There’s minimal impact, so we will remove it as a perdictor for our neural network.

cat_nn.remove('fiModelDescriptor')

We can create our TabularPandas object in the same way as when we created our random forest, with one very important addition: normalization. A random forest does not need any normalization since the tree building procedure cares only about the order of values in a variable, not at all about how they are scaled. But a neural network does care about this and thus, we add the Normalize processor when we build our TabularPandas object.

procs_nn = [Categorify, FillMissing, Normalize]
to_nn = TabularPandas(df_nn_final, procs_nn, cat_nn, cont_nn,
                     splits=splits, y_names=dep_var)

Since tabular models and data don’t generally require much GPU RAM, we can use larger batch sizes.

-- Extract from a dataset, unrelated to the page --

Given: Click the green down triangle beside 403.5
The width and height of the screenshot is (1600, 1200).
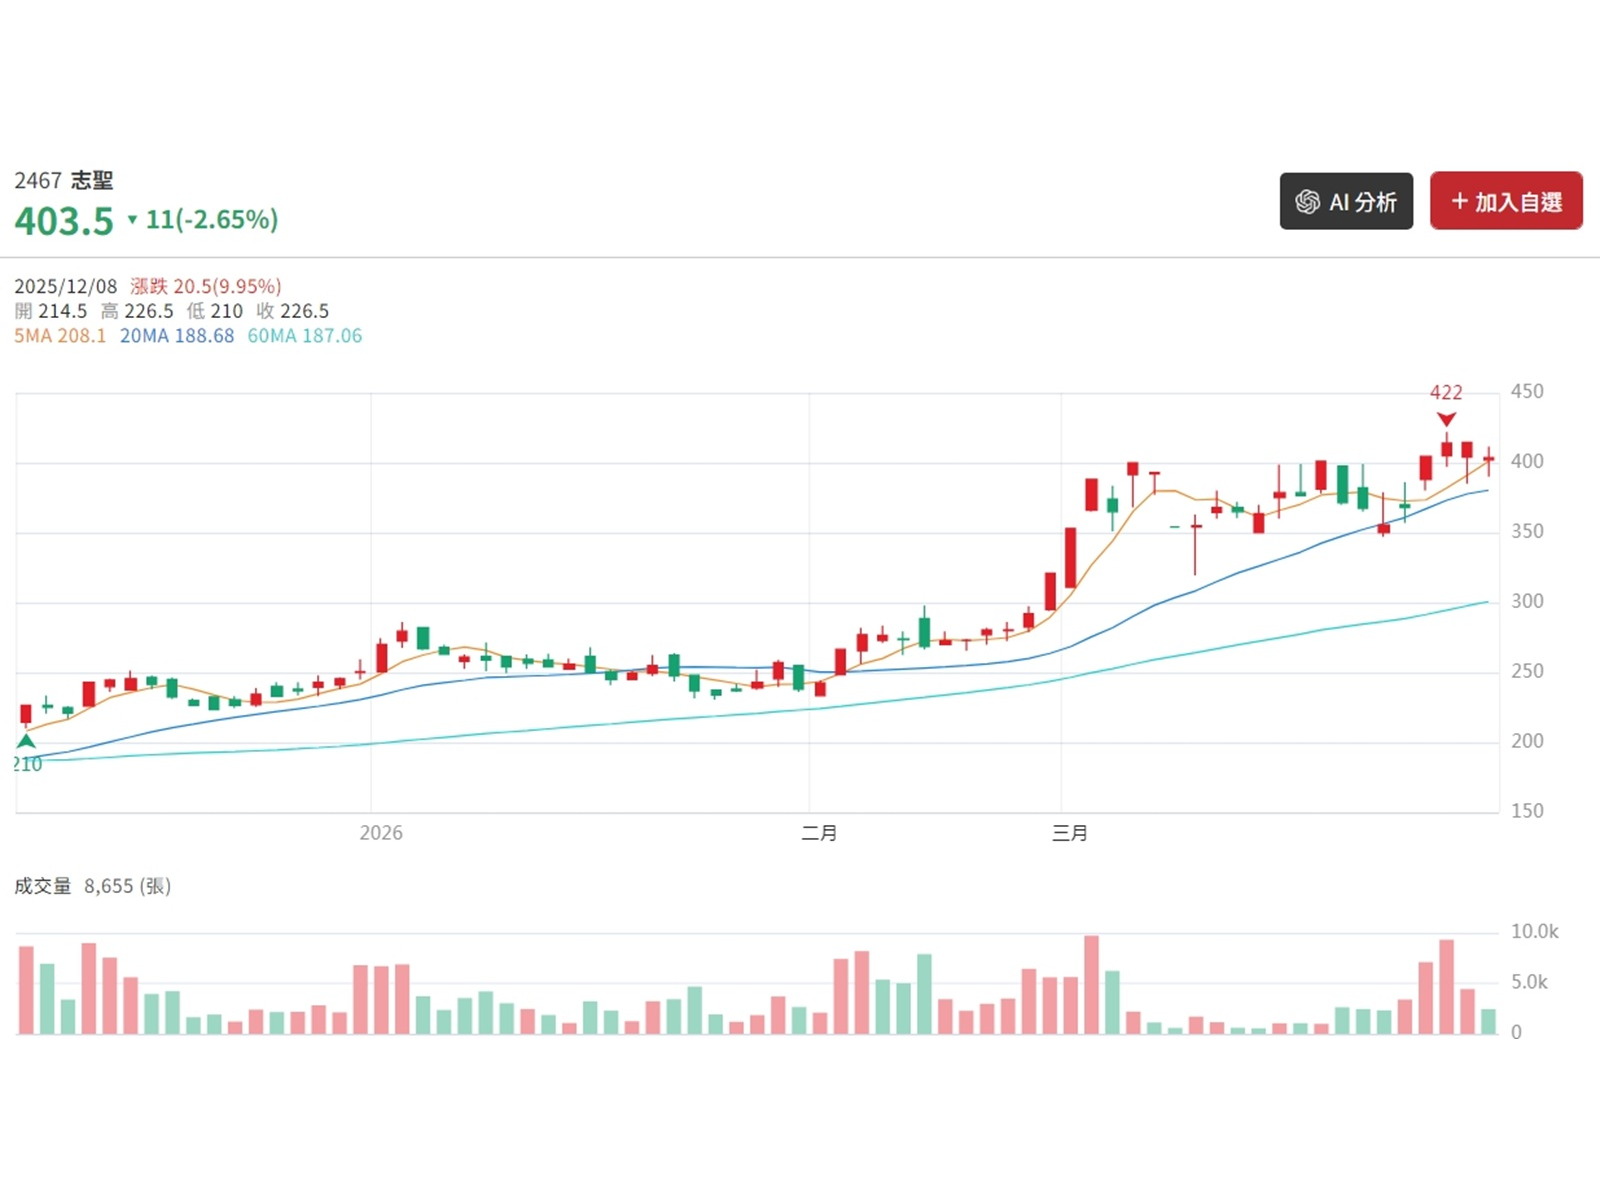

dls = to_nn.dataloaders(1024)

It’s a good idea to set y_range for regression models, so let’s find out the min and max of our dependent variable.

y = to_nn.train.y
y.min(), y.max()
(8.465899, 11.863583)

We can now create the Learner to create this tabular model.
By default, for tabular data, fastai creates a neural network with two hidden layers, with 200 and 100 activations, respectively. This works well for small datasets, but here we’ve got quite a large dataset, so we increase the layer sizes to 500 and 250.

from fastai.tabular.all import *
learn = tabular_learner(dls, y_range=(8,12), layers=[500, 250],
                       n_out=1, loss_func=F.mse_loss)
learn.lr_find()
SuggestedLRs(lr_min=0.0033113110810518267, lr_steep=0.00015848931798245758)

There’s no need to use fine_tune, so we’ll train with fit_one_cycle for a few epochs and see how it looks.

learn.fit_one_cycle(5, 3.3e-3)
epoch train_loss valid_loss time
0 0.069181 0.062983 01:33
1 0.057557 0.062395 01:27
2 0.050993 0.056399 01:29
3 0.045013 0.051584 01:26
4 0.041281 0.051339 01:37

We can use our r_mse function to compare the result to the random forest result we got earlier.

preds, targs = learn.get_preds()
r_mse(preds, targs)
0.226582

It’s quite a bit better than the random forest, although it took longer to train.

Ensembling

Another thing that can help with generalization is to use several models and average their prediction - a technique known as ensembling.
We have trained two very different models, trained using very different algorithms: random forest, and a neural network. It would be reasonable to expect that the kinds of errors that each one makes would be quite different. Thus, we might expect that the average of their predictions would be better than either one’s individual predictions. We can create an ensemble of the random forest adn the neural network.
The PyTorch model and sklearn model create data of different types: PyTorch gives us a rank-2 tensor (i.e. a colun matrix), whereas NumPy gives us a rank-1 array (a vector). squeeze removes any unit axes from a tensor, and to_np converts it into a NumPy array.

rf_preds = m.predict(valid_xs_time)
ens_preds = (to_np(preds.squeeze()) + rf_preds) / 2
r_mse(ens_preds, valid_y)
0.222424

This is a much better result. In fact, this result is better than any score shown on the Kaggle leaderboard. However, it isn’t directly comparable since the leaderboard uses a separate test dataset that we do not have access to. But our results are certainly encouraging!